Data items:
--

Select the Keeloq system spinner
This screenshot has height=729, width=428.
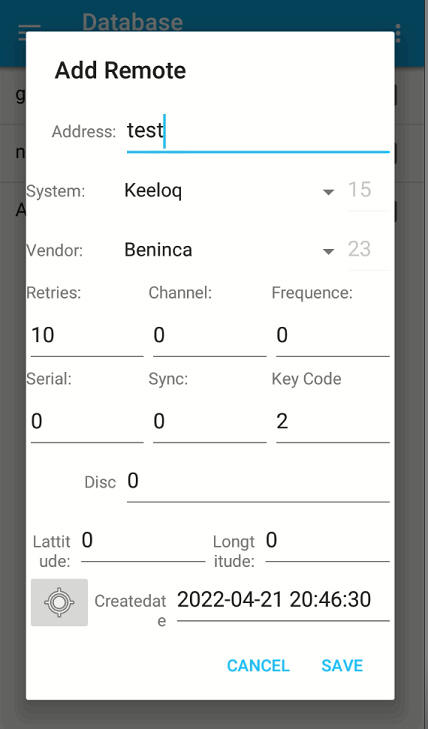(230, 191)
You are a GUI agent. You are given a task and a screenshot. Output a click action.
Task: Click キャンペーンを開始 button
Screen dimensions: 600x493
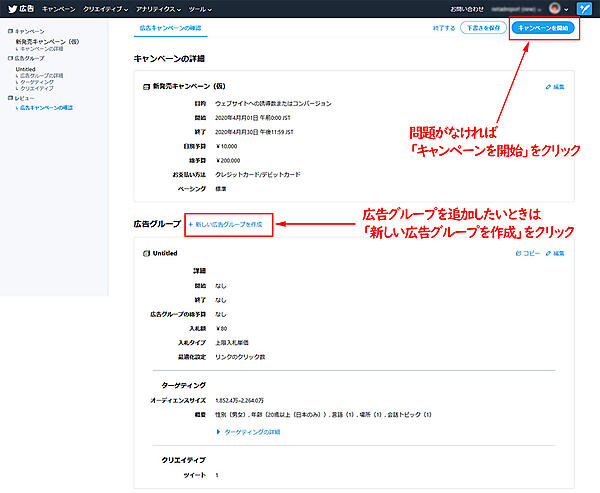[543, 28]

--

When you copy the data, keep every line exact and drop the pictures.

Select the Keeloq system spinner
This screenshot has height=729, width=428.
(230, 191)
You are a GUI agent. You are given a task and a screenshot. Output a click action.
Task: Click キャンペーンを開始 button
Screen dimensions: 600x493
[543, 28]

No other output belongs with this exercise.